According to the Anxiety and Depression Association of America, "anxiety disorders are the most common mental illnesses in the U.S., affecting 40 million adults in the United States . . . or 18.1% of the population every year."
Do 40 million people need to endure a life of incurable mental illness, or is it possible that something else is going on? As a licensed specialist clinical social worker, I am authorized to diagnose you with Generalized Anxiety Disorder, Panic Disorder, Obsessive Compulsive Disorder, Bipolar, and Borderline Personality Disorder by checking your symptoms off a list from the fifth edition of a book called the Diagnostic and Statistical Manual of Mental Disorders (DSM-V). The DSM-V is the bible for mental health professionals. But what most people don't know is the DSM is influenced by politicians, it's diagnostically incomplete, and it doesn't take trauma or environmental factors into consideration. My psychopathology professor once told our class, "The DSM should stand for door-stop manual, since the only thing it's good for is holding the door open."
What If the Problem Isn't Inside You?
Nowhere in my psychiatric hospital internship was I taught to ask about oppression, patriarchy, or systemic racism as a contributing factor to anxiety. Nowhere in the towering pile of books and assignments was I required to learn about the nervous system, including how the body responds to stress. Nowhere in my first job as a children's therapist did any of the doctors or therapists look at anxiety as anything other than a medical disease. It is a little-known fact that therapists can become licensed and fully operational without ever learning about the body. I had to do many years of optional training (as well as a considerable amount of personal therapy) in order to gather and synthesize the information found in these pages.

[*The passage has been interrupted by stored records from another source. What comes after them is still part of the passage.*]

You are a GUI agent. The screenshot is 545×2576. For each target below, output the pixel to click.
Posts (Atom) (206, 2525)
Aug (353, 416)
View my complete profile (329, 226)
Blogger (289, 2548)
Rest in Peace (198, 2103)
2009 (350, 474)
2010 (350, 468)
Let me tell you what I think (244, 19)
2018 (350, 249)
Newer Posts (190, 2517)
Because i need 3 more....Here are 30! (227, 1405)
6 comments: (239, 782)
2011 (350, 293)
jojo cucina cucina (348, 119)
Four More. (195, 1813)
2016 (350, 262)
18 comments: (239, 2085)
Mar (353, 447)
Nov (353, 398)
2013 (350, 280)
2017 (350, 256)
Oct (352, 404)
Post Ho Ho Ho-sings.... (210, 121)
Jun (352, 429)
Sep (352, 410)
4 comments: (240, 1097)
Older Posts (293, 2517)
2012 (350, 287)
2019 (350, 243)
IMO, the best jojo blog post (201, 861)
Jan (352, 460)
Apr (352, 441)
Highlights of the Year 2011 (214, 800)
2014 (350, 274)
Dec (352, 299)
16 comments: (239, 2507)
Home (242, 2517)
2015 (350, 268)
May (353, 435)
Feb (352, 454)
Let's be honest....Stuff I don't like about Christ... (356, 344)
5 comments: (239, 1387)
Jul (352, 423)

Anxiety is not fun. It can sometimes feel life-threatening and disorienting. It makes sense that you've looked outside yourself for answers. But the bright shiny lights outside you won't illuminate your understanding. The answers to your questions are found inside the dark woods of your own mind. When you try to numb out or avoid anxiety through eating, watching YouTube, comparing yourself to perfect-looking Facebook posts, drinking, or obsessing about relationships, you miss out on powerful signals from your inner world that point you toward your most authentic self. If you learn to listen to its call, anxiety is the shadowy and mysterious guide that can lead you into, through, and safely out of the forest of your chaos. This is a journey many are unwilling to take and others are unable to survive. As M. Scott Peck, who wrote The Road Less Traveled, put it, "Mental health is a commitment to reality at all costs."